Most town squares are hardscapes suitable for open markets, music concerts, political rallies, and other events that require firm ground. Being centrally located, town squares are usually surrounded by small shops such as bakeries, meat markets, cheese stores, and clothing stores. At their center is often a fountain, well, monument, or statue. Many of those with fountains are actually named Fountain Square.
- Red Square in Moscow was originally used as an outdoor marketplace and later became the stage for Soviet military parades and May Day demonstrations
- Palace Square in St Petersburg was designed to be the central square of Imperial Russia and ironically became the setting of revolutionary protests that led to the overthrow of monarchy during the February Revolution of 1917
- Similarly, Beijing's Tiananmen Square was the scene of both communist parades and anti-government protests
- John-F.-Kennedy-Platz (formerly Rudolph-Wilde-Platz) was the site of the West Berlin town hall and John F. Kennedy's famous Ich bin ein Berliner speech
- New York City's Times Square and Washington, D.C.'s National Mall often fill this role for the United States
- Trafalgar Square in London does the same for the United Kingdom
- Dam Square in Amsterdam for the Netherlands
In some cities, especially in New England in the U.S., the term "square" (as its Spanish equivalent, Plaza) is applied to a commercial area (e.g., Central Square, Cambridge, Massachusetts), usually formed around the intersection of three or more streets, and which originally consisted of some open area (many of which have been filled in with traffic islands and other traffic calming features). In the Boston area, it is used by municipalities to designate an intersection in honor of a local resident (usually a member of the military or police officer killed in the line of duty), see memorial square.

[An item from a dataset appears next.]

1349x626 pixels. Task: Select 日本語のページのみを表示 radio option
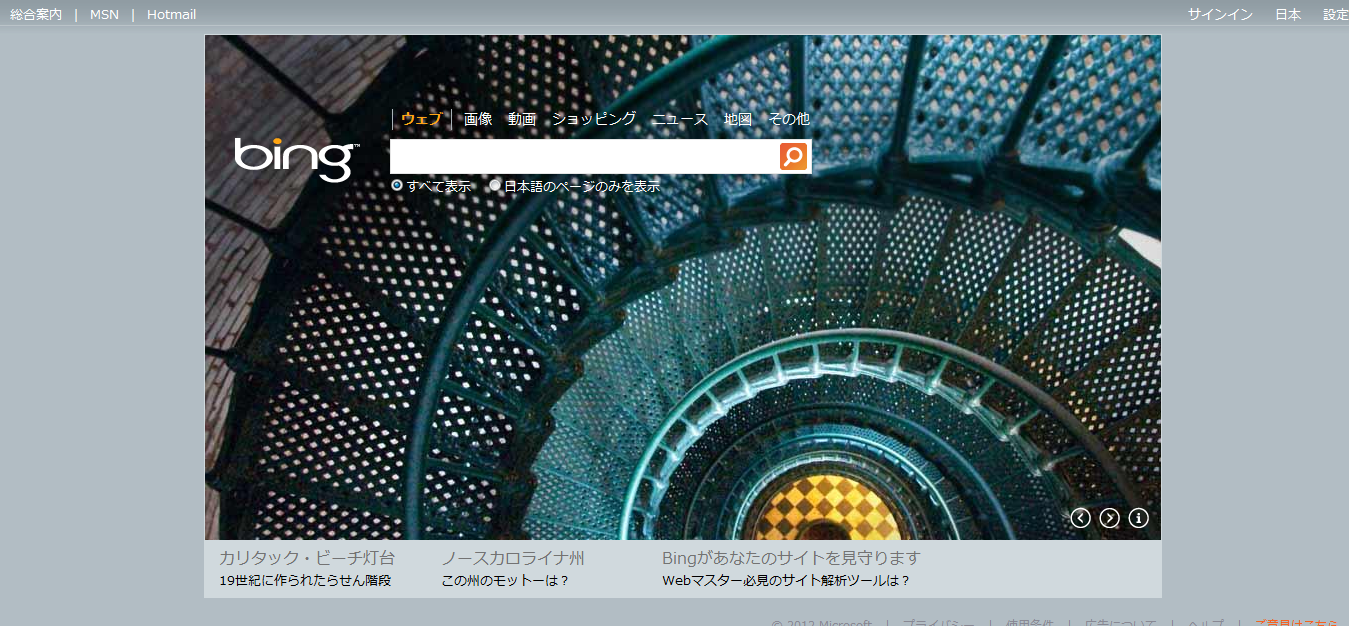[495, 185]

In the United Kingdom, and especially in London and Edinburgh "square" has a wider meaning. There are public squares of the type described above but the term is also used for formal open spaces surrounded by houses with private gardens at the centre. Most of these were built in the 18th and 19th centuries. In some cases the gardens are now open to the public. See the Squares in London category.
In Mainland China, People's Square is a common designation for the central town square of modern Chinese cities, established as part of urban modernization within the last few decades. These squares are the site of government buildings, museums and other public buildings. The probably best-known and largest such square in China is the Shanghai People's Square.